Infine, la politica per le imprese non può limitarsi a un’azione strettamente europea, ma, in un mondo ove i processi economici sono sempre più integrati e transnazionali, deve necessariamente estendersi anche alla cooperazione internazionale e al dialogo con i partner principali dell’Unione. Specifiche iniziative comunitarie promuovono la collaborazione industriale con determinate aree geografiche: Asia-invest e AL-invest per la cooperazione tra imprese europee e imprese asiatiche o latinoamericane; la cooperazione industriale UE-MED con i paesi della sponda sud del Mediterraneo nell’ambito del Processo di Barcellona; il Centro per lo sviluppo dell’impresa (CDE), finanziato dal Fondo europeo di sviluppo, per la promozione industriale negli Stati dell’Africa sub sahariana, Carabi e Pacifico (ACP); il Centro UE-Giappone per la cooperazione industriale. Inoltre sono state create nel corso degli anni diverse tavole rotonde geografiche che riuniscono periodicamente i rappresentanti del settore industriale europeo ed estero, ma anche funzionari nazionali e comunitari, per uno scambio di vedute in materia industriale (ad esempio il Forum per le imprese UE-MERCOSUR o il Dialogo transatlantico tra imprese).

La politica industriale gioca dunque un ruolo importante nel migliorare la competitività dell’Unione e deve saper rispondere alle sfide imminenti.
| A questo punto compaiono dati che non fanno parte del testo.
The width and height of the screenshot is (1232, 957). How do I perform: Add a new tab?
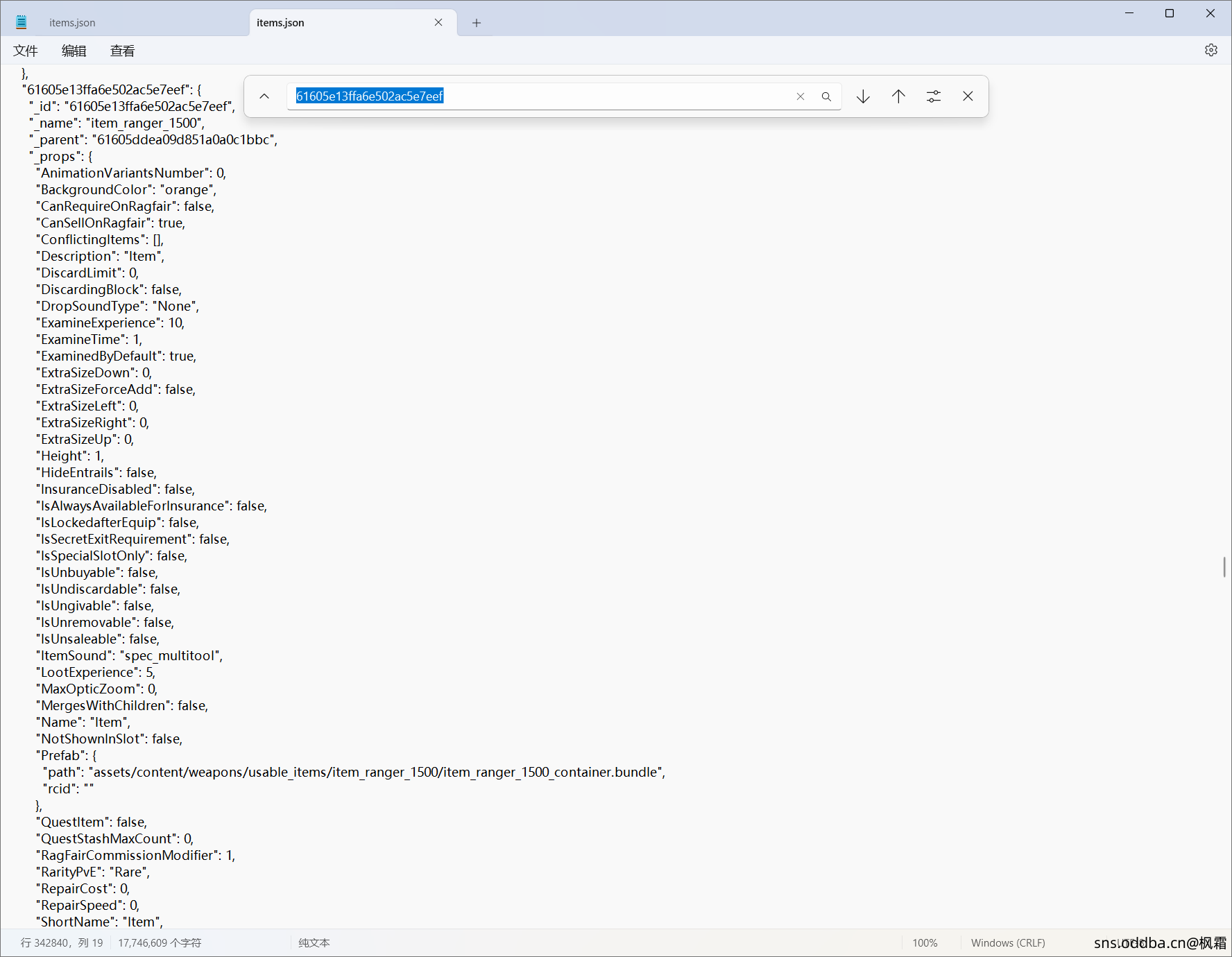[x=477, y=23]
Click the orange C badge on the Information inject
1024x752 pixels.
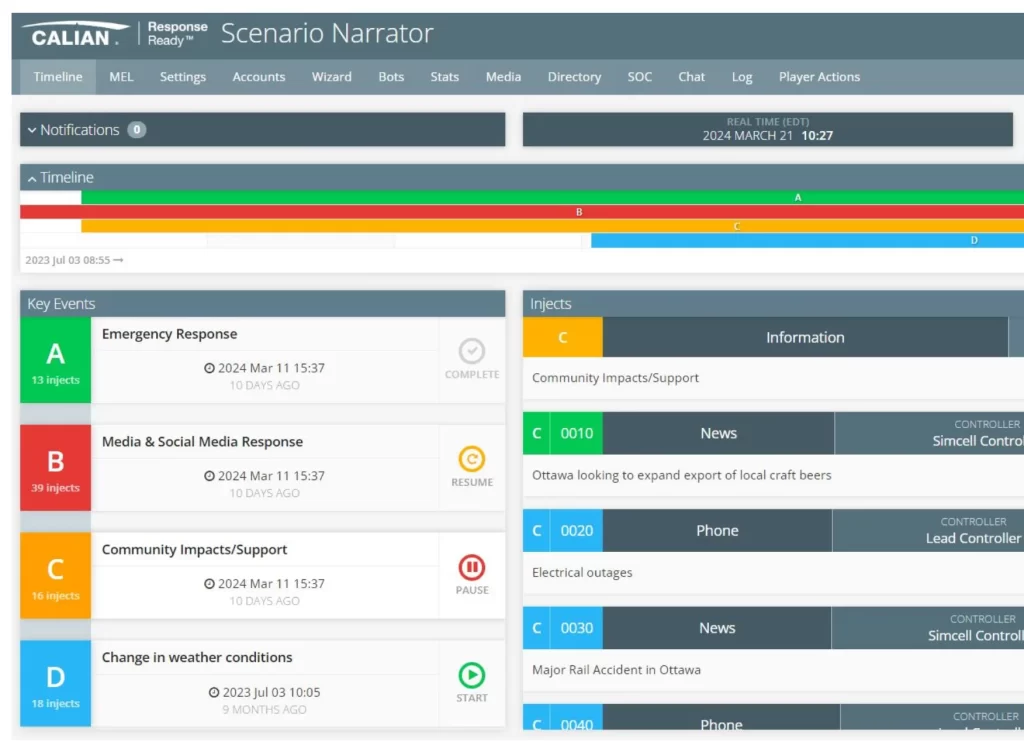pyautogui.click(x=561, y=337)
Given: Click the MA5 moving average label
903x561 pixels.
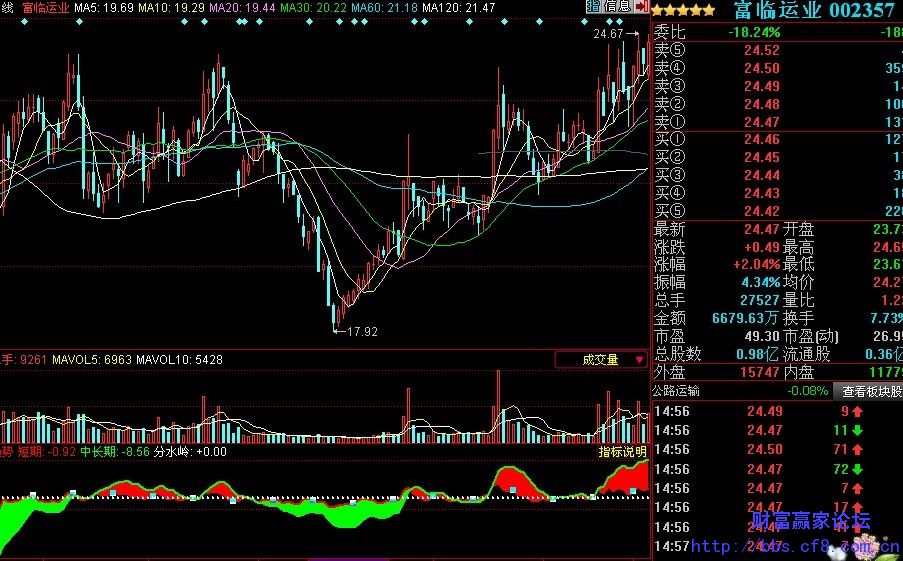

Non a caso dopo cinque anni di implementazione, non soddisfatto dei risultati raggiunti, il Consiglio europeo ha deciso nel 2005 di ridare un nuovo vigore alla Strategia di Lisbona per la crescita e l’occupazione, focalizzandosi sugli aspetti della produttività, dell’occupazione e della conoscenza, concentrandosi su un numero minore di obiettivi e di azioni comuni e semplificando maggiormente la struttura di coordinamento.